Visiting small restaurants can make a big difference

Seven months have passed since the World Health Organization declared the COVID-19 outbreak a pandemic worldwide. With the re-opening of non-essential businesses in the province, many Manitobans have been leaving their quarantine bubble to experience the outside world.

This has brought a sharp rise in in-person restaurant business.

While visiting a restaurant pre-pandemic required very little planning, like impromptu visits to Earls for happy hour, restaurant visits during a pandemic must not be spur-of-the-moment decisions.

With COVID-19 adding financial hardship to an already competitive and difficult industry, we must make better consumer choices to help small restaurants.

While it may take more time to research which small restaurants are offering dine-in or takeout services, and we may not be as familiar with the menus, we are choosing to help a small business stay afloat when we choose to spend money at an independently-owned restaurant.

It’s no secret that the restaurant industry has suffered greatly during COVID-19. When the province announced that restaurants could open their patios in May, restaurants with no patios were out of luck. Even when in-person dining resumed on June 1, this excluded restaurants with small storefronts that do not allow for tables to be arranged six feet apart. As a result, these restaurants were forced to continue offering only takeout at a time when Manitobans were itching to sit down inside a restaurant.

With these restrictions, restaurants that do not offer delivery service suffer even more. When customers pay for convenience, they are hammering a nail in the coffin for small restaurants.

In visiting larger restaurants, many Manitobans may be paying for the overall dining experience — such as the luxury of drinking beers around a table of friends they haven’t seen in months — rather than the quality of the food. This is problematic because “paying for the experience” is exactly what we should not be doing during a pandemic.

Although it may cost more, we should be supporting small businesses and helping to ensure they can stay afloat. This means driving the extra few kilometres to pick up a meal from a family-owned business or spending a few extra dollars on a meal that can be made cheaper at a chain restaurant.

In taking these actions, we find ourselves in a win-win situation — by not adding another body to an already crowded area, we are helping small restaurants that may have been an afterthought and we get to potentially discover our new favourite restaurant.

Many have already noted that restaurant staff deserve more money during the pandemic and people have responded by tipping servers and waitstaff more.

Let’s not make their jobs harder with crowded and potentially hazardous behaviour.

Our servers are risking their lives to offer us a chance to visit at a restaurant, so they should be compensated more than usual and we should be active agents in helping raise their compensations and keeping them healthy.

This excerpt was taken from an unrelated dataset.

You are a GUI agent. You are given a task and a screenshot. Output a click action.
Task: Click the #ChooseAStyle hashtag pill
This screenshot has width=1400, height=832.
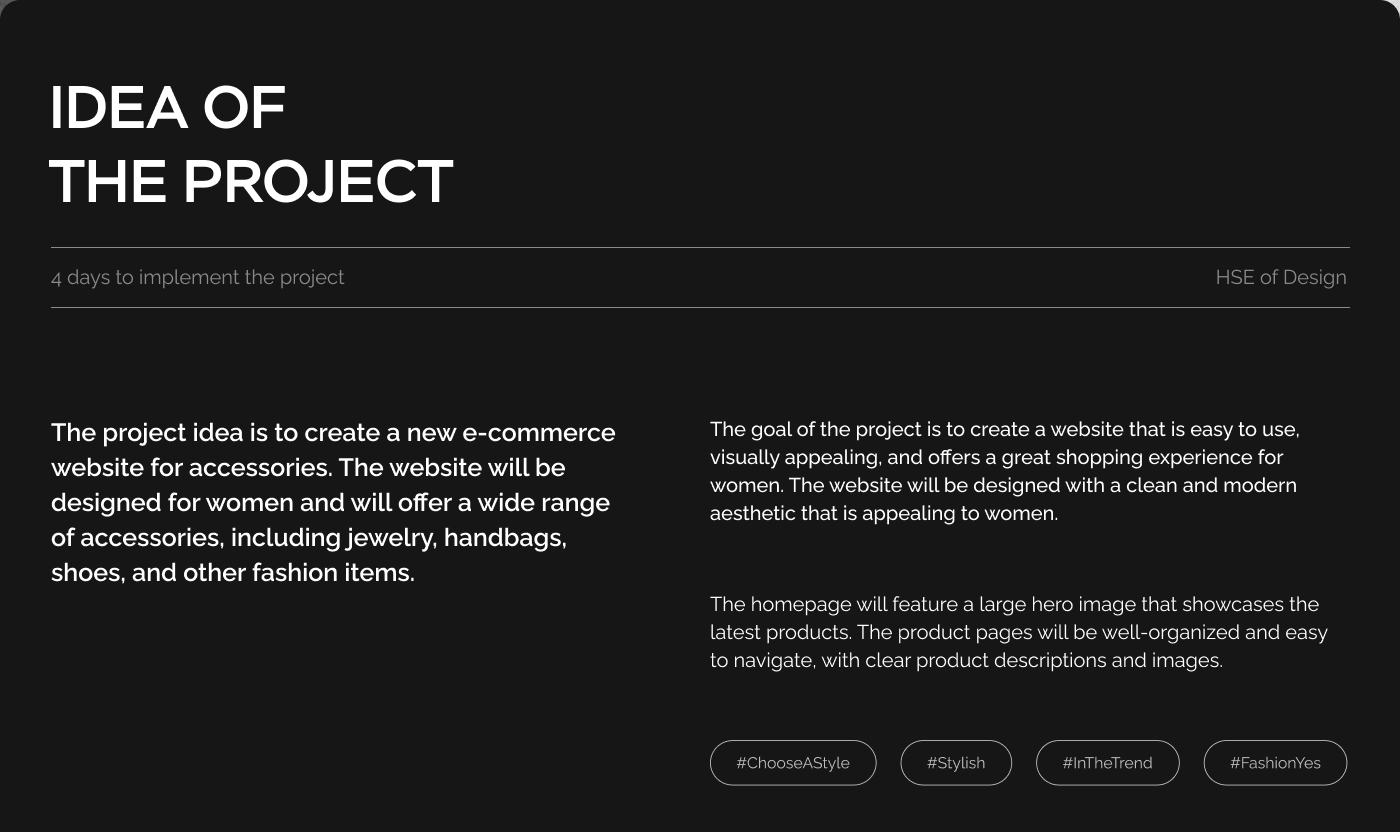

This must be emphasized in reference to small businesses.

If we want to show restaurants our appreciation for risking their lives to make us a meal, we need to be willing to pay more upfront to help ensure the businesses survive.

And we shouldn’t be consistently flocking to happy hours or cheap wing nights for our dining experiences — we should pay more to have our meals cooked in small restaurants by members of our community.

If this argument is not compelling — say, to someone who may justify their reasoning by arguing they are supporting the economy even by visiting high-traffic restaurants — the risk of COVID-19 is naturally greater in popular or commercial restaurants. The more people in a general area, the higher the risk.

In fact, Manitoba has already seen a number of possible COVID-19 virus exposures at large restaurants. Choosing these restaurants due to convenience or lower prices compounds the problem.

Small restaurants where customers are in and out within a short time frame — as opposed to lingering for hours as they take advantage of cheap beers or appetizers — are surely the better option.

By visiting smaller restaurants, we can do our part to keep ourselves safe, keep our community safe and support a business that has no doubt struggled throughout the last few months.

With the city being placed in orange level, restaurants will again face increased challenges.

As we merge back into our pandemic routines, we need to be actively thinking about how our choices impact hospitality establishments. After all, ignoring our artisanal establishments could lead to many small restaurants closing their doors permanently.

Next time you’re craving pizza, consider picking up from Wall Street Slice instead of ordering delivery from Domino’s.

Next time you’re craving a burger and fries, consider ordering from A and V Drive-In instead of visiting Smitty’s or Earls.

Next time you’re craving tacos, consider visiting Sargent Taco Shop instead of Taco Bell.

In order to ensure these Winnipeg gems stay in business, we need to actively do our part and make visiting them a priority.